We’ve become accustomed to data breaches. For consumers, data breaches are irritating, can be inconvenient, and sometimes create identity theft issues for those affected. Consumers expect “the big boys” to have data security and privacy under control. They take offense when their personal data is compromised, and they assume that a data breach occurred because of a lack of rigor in process, or lack of investment in technologies and methodologies designed to protect their information. Many companies have managed the risk associated with data breach by making sure their insurance limits are adequate to cover the eventuality. That’s a prudent part of an overall response strategy. However, proactive strategies and planning can also reduce (though not eliminate) the likelihood of a breach occurring.

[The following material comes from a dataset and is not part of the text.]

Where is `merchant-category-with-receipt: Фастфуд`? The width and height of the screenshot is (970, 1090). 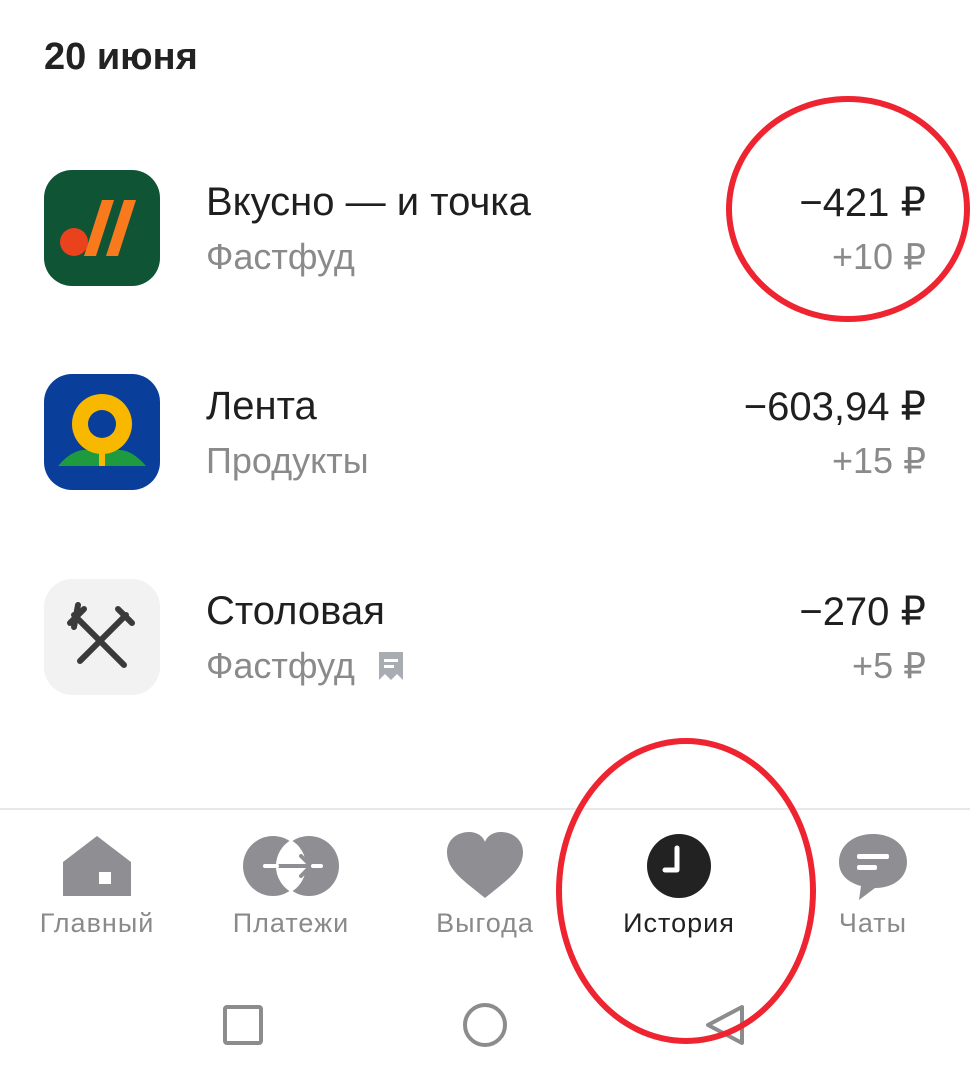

Though it seems as if breaches are more frequent, it is unclear as to whether the success ratio of hackers is actually increasing. The big breaches may seem to suggest hackers are having an easier time. But perhaps it is actually the case, with all the attention focused on data security over the past 10 years, that more effort is now required to find and exploit a large vulnerable target.

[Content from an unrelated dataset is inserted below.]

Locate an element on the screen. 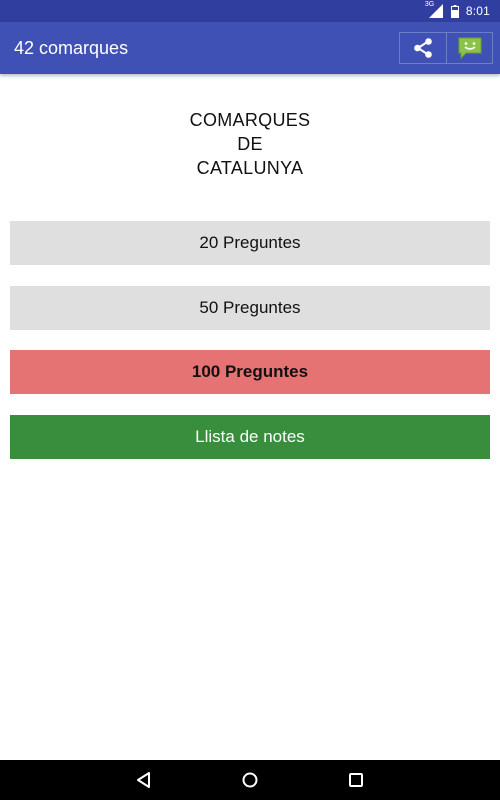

This may be a reason why hackers are starting to go downstream, in terms of the size of their targets – to find easier pickings. And the consequences to smaller businesses may be even more drastic. A few stats suggest that attackers are focusing more and more on small businesses: In August 2013, PC World reported that 31% of hacks occur at companies with less than 250 employees. Twenty percent (20%) of small businesses will be victims of cybercrime each year. The National Small Business Association’s 2014 survey results indicated that 44% of its members reported having at least one cyber-incident. Similarly, Business News Daily reported in November 2014 that the National Cyber Security Alliance says that 71% of all security breaches target small businesses, and nearly half of all small businesses have been victims. Even more troubling, the PC Word article estimated that 60% of small businesses falling victim to cybercrime will be out of business in 6 months. The Business News Daily article in 2014 repeated the 60% failure rate statistic. Shockingly, despite what appears to be an extremely high risk of their business failing if they suffer a successful cyber attack, almost 90% of small and medium businesses in the U.S. do not use data protection for company and customer information, according to a Guardian magazine report in January 2015, citing McAfee as a source.

The numbers are a bit confusing. And the size or revenues of businesses that fall into the ‘small or medium business’ category are not clearly defined. Nonetheless, there’s an unmistakable take home message from these statistics. Small businesses are huge targets for cyber attackers, and if your small business is successfully attacked, the odds of business longevity drop significantly based on this event alone.

So, if you’re a small or medium size business, what should you do? First and foremost, small and medium businesses need policies, plans, and strategies to protect themselves and minimize vulnerabilities. Organizations of all sizes need information security plans, based on thorough and regular risk assessment, and those plans should include breach response procedures. (See our previous post on Breach Response Plans). These sound like heavyweight, expensive, and perhaps overwhelming projects for a small business. But they don’t have to be, and the right consultants and advisors can help. Alternatively, consider the potential consequence of doing nothing.

Information security planning is not only the purview of the multi-billion dollar company. It’s the purview of every company, regardless of size.